*Data for this task*:
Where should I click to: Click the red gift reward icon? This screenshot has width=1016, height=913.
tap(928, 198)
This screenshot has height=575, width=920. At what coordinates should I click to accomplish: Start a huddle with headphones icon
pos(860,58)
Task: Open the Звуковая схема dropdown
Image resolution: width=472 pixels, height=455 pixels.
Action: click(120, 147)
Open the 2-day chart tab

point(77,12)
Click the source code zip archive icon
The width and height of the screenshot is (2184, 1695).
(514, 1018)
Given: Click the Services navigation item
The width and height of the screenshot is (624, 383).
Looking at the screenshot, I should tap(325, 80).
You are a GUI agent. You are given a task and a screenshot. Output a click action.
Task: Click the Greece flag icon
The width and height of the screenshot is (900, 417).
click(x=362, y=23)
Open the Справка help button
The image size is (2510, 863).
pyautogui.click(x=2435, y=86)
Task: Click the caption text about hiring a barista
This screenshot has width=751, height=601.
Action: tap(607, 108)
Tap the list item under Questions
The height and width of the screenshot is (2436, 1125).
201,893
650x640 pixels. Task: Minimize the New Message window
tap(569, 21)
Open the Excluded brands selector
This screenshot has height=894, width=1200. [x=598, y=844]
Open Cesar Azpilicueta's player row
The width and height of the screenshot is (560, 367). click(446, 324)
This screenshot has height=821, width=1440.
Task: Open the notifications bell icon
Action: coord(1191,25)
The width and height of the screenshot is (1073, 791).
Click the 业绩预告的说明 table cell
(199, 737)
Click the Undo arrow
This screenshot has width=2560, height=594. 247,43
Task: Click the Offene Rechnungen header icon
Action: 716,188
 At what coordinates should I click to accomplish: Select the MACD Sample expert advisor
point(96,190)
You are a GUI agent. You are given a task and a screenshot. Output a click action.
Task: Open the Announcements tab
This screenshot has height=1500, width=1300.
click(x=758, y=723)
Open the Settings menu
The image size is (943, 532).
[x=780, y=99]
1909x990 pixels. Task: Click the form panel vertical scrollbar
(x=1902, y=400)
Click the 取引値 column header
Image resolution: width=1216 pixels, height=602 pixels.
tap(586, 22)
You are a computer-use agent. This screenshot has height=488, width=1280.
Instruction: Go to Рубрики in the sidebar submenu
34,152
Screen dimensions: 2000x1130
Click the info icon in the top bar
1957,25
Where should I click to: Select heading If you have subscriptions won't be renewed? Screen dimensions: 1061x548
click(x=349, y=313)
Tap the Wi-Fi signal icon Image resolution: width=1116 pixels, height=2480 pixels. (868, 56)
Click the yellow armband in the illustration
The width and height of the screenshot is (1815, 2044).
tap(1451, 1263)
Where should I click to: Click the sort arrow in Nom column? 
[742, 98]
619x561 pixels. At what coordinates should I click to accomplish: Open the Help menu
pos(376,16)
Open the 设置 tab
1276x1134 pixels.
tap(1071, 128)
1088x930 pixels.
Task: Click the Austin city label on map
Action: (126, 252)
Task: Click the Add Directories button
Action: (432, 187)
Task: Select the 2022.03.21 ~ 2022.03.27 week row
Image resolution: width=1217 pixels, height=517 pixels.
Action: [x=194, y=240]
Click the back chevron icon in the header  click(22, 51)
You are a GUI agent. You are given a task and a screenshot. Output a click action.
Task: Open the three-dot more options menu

*What you have to do*:
Could you restate the listing above word for word?

*Exercise response*:
Where should I click to: Click the red gift reward icon? This screenshot has width=1016, height=913.
tap(928, 198)
This screenshot has height=575, width=920. At what coordinates should I click to accomplish: Start a huddle with headphones icon
pos(860,58)
Task: Open the Звуковая схема dropdown
Image resolution: width=472 pixels, height=455 pixels.
Action: click(120, 147)
Open the 2-day chart tab

point(77,12)
Click the source code zip archive icon
The width and height of the screenshot is (2184, 1695).
(514, 1018)
Given: Click the Services navigation item
The width and height of the screenshot is (624, 383).
Looking at the screenshot, I should tap(325, 80).
You are a GUI agent. You are given a task and a screenshot. Output a click action.
Task: Click the Greece flag icon
The width and height of the screenshot is (900, 417).
click(x=362, y=23)
Open the Справка help button
The image size is (2510, 863).
pyautogui.click(x=2435, y=86)
Task: Click the caption text about hiring a barista
This screenshot has width=751, height=601.
Action: tap(607, 108)
Tap the list item under Questions
The height and width of the screenshot is (2436, 1125).
201,893
650x640 pixels. Task: Minimize the New Message window
tap(569, 21)
Open the Excluded brands selector
This screenshot has height=894, width=1200. [x=598, y=844]
Open Cesar Azpilicueta's player row
The width and height of the screenshot is (560, 367). click(446, 324)
This screenshot has height=821, width=1440.
Task: Open the notifications bell icon
Action: coord(1191,25)
The width and height of the screenshot is (1073, 791).
Click the 业绩预告的说明 table cell
(199, 737)
Click the Undo arrow
This screenshot has width=2560, height=594. 247,43
Task: Click the Offene Rechnungen header icon
Action: 716,188
 At what coordinates should I click to accomplish: Select the MACD Sample expert advisor
point(96,190)
You are a GUI agent. You are given a task and a screenshot. Output a click action.
Task: Open the Announcements tab
This screenshot has height=1500, width=1300.
click(x=758, y=723)
Open the Settings menu
The image size is (943, 532).
[x=780, y=99]
1909x990 pixels. Task: Click the form panel vertical scrollbar
(x=1902, y=400)
Click the 取引値 column header
Image resolution: width=1216 pixels, height=602 pixels.
tap(586, 22)
You are a computer-use agent. This screenshot has height=488, width=1280.
Instruction: Go to Рубрики in the sidebar submenu
34,152
Screen dimensions: 2000x1130
Click the info icon in the top bar
1957,25
Where should I click to: Select heading If you have subscriptions won't be renewed? Screen dimensions: 1061x548
click(x=349, y=313)
Tap the Wi-Fi signal icon Image resolution: width=1116 pixels, height=2480 pixels. (868, 56)
Click the yellow armband in the illustration
The width and height of the screenshot is (1815, 2044).
tap(1451, 1263)
Where should I click to: Click the sort arrow in Nom column? 
[742, 98]
619x561 pixels. At what coordinates should I click to accomplish: Open the Help menu
pos(376,16)
Open the 设置 tab
1276x1134 pixels.
tap(1071, 128)
1088x930 pixels.
Task: Click the Austin city label on map
Action: (126, 252)
Task: Click the Add Directories button
Action: (432, 187)
Task: Select the 2022.03.21 ~ 2022.03.27 week row
Image resolution: width=1217 pixels, height=517 pixels.
Action: [x=194, y=240]
Click the back chevron icon in the header  click(22, 51)
You are a GUI agent. You are given a task and a screenshot. Output a click action.
Task: Open the three-dot more options menu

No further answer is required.